Un spectacle réjouissant
Le Bourgeois Gentilhomme, comédie-ballet de Molière avec musique de Lully, à l’Opéra de Marseille, le 19 novembre 2021. Programmation du Théâtre du Gymnase de Marseille (site officiel)
Mise en Scène, Jérôme Deschamps ; décor, Félix Deschamps ; costumes, Vanessa Sannino ; chorégraphe, Natalie van Parys ; lumières, François Menou
Comédiens : Pauline Gardel (Lucile), Jean-Claude Bolle Reddat (Maître de Philosophie), Sébastien Boudrot (Maître de musique, Tailleur), Vincent Debost (Covielle, Maître d’armes), Jérôme Deschamps (Monsieur Jourdain), Aurélien Gabrielli (Cléonte), Guillaume Laloux (Dorante, Maître de danse), Josiane Stoleru (Madame Jourdain), Pauline Tricot (Nicole), Bénédicte Choisnet (Dorimène)

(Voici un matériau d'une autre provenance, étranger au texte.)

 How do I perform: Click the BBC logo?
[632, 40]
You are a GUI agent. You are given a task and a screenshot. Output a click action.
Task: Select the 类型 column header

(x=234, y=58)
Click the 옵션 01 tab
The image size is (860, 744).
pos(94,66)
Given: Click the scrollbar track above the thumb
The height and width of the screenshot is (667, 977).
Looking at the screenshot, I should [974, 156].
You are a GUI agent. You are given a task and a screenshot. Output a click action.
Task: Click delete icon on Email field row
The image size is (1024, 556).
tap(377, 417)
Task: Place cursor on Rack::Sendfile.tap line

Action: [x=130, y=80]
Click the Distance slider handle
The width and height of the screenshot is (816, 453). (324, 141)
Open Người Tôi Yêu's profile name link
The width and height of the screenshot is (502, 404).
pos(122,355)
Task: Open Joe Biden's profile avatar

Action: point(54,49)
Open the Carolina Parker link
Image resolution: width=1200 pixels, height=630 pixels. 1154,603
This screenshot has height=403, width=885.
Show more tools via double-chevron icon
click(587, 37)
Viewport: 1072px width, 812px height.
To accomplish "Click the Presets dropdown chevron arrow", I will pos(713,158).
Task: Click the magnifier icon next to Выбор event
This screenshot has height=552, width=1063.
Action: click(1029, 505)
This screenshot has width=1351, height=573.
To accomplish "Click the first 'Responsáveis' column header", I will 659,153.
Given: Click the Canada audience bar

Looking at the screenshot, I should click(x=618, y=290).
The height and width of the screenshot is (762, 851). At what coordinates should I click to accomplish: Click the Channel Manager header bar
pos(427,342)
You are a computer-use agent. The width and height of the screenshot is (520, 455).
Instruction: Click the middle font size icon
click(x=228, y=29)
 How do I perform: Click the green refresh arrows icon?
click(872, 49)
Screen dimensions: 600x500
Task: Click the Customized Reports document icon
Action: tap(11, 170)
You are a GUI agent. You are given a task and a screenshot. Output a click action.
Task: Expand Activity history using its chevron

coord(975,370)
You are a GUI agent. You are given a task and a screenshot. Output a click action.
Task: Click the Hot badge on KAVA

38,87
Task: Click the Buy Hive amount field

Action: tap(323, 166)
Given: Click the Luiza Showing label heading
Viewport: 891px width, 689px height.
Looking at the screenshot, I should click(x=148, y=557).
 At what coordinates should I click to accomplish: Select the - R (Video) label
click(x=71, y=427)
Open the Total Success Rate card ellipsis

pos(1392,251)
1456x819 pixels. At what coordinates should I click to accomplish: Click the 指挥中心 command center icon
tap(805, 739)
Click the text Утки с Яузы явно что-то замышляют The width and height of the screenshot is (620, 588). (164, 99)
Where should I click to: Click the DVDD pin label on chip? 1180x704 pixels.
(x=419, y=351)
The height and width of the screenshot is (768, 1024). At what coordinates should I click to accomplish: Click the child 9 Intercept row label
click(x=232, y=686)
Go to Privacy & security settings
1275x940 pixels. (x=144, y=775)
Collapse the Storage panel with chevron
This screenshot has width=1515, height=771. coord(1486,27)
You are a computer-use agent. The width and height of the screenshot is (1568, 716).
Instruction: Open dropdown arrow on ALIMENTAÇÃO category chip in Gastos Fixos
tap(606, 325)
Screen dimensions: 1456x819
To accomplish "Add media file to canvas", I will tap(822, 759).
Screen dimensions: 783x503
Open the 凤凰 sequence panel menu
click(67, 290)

Chanteurs : Jérôme Varnier (basse), Vincent Lièvre Picard (haute contre), Natalie Pérez (soprano), Lisandro Nesis (ténor)
Danseurs : Maya Kawatake Pinon, Quentin Ferrari, Pierre Guilbault, Anna Chirescu
Avec l’Académie des Musiciens du Louvre, en partenariat avec le Jeune Orchestre de l’Abbaye et le CRR Paris
Direction musicale : David Dewaste
Le théâtre a rendez-vous pour trois soirées à l’Opéra de Marseille, pour la comédie-ballet Le Bourgeois gentilhomme qui mêle tous les arts, dont la musique et le chant. On est heureux de voir une salle pleine en ce vendredi soir, avec une jauge revenue à sa capacité d’avant-Covid, du fait du nombre réduit des dix musiciens, qui les autorise à jouer dans la fosse habituelle. Celle-ci est tout de même relevée pour ses interventions régulières d’un répertoire baroque émis dans un volume réduit. Placés sous la direction musicale de David Dewaste, qui joue également du tambourin, les instrumentistes de l’Académie des Musiciens du Louvre font un sans-faute dans les compositions de Lully… mais pas que ! Plusieurs entrées en scène de monsieur Jourdain sont en effet annoncées par le générique bien connu des retransmissions en Eurovision, un passage du Te Deum de Marc-Antoine Charpentier.
Créée en 2019 au Printemps de Comédiens Montpellier, la production de Jérôme Deschamps n’a sans doute pas tourné autant que prévu depuis lors, empêchée par la crise sanitaire. Les étapes reprennent en cet automne, le public de Marseille et sa région s’en félicitent. Car cette mise en scène est véritablement réjouissante et l’on rit de bon cœur aux mimiques de ce monsieur Jourdain aux accents épisodiques des Deschiens. Les costumes de Vanessa Sannino jouent la couleur et la fantaisie débridée, tandis que le décor unique de Félix Deschamps situe l’action dans un grand espace mixte intérieur/extérieur, entouré de hauts murs ocre qui peuvent évoquer tout aussi bien un patio méditerranéen qu’un vaste salon.
La partie théâtrale repose en premier lieu sur le personnage éponyme, omniprésent, un monsieur Jourdain plus vrai que nature incarné par Jérôme Deschamps qui aime visiblement amuser et s’amuser avec gourmandise. Quitte à en rajouter parfois en gags loufoques et clins d’œil, alors que la vis comica de l’œuvre de Molière fonctionne déjà à merveille sans tomber dans la surenchère. Le Maître de danse joue d’un caractère efféminé, en tutu et chapeau à plumes, tandis que le Maître de musique, ainsi que les chanteurs, sont facilement identifiables par leur perruque de cheveux noirs qui forment une pointe telle une licorne. Une gentille pastorale chantée à l’étage est d’ailleurs absolument hilarante : la soprano donne le biberon à un agneau, puis on amène une poule qu’on plume, et ensuite les œufs sont transformés en crêpes qu’on s’évertue à faire sauter !
Les chorégraphies de Natalie van Parys charment l’œil, entre vision classique, touche de modernisme et invention farfelue. Madame Jourdain garde bien la tête sur les épaules de sa voix posée, alors qu’à l’opposé Nicole éclate de rire à se rouler par terre et crie peut-être plus que nécessaire. Dorante est mielleux à souhait envers Jourdain et sophistiqué dans ses relations avec son aimée Dorimène. Cléonte se montre souvent pleurnichard de sa voix très haut perchée, et Covielle parvient à mener l’intrigue à bon port. La cérémonie turque finale est particulièrement réussie avec des couleurs qui éclatent dans les costumes, un monsieur Jourdain tout content d’être promu Mamamouchi, avant un joyeux chœur final.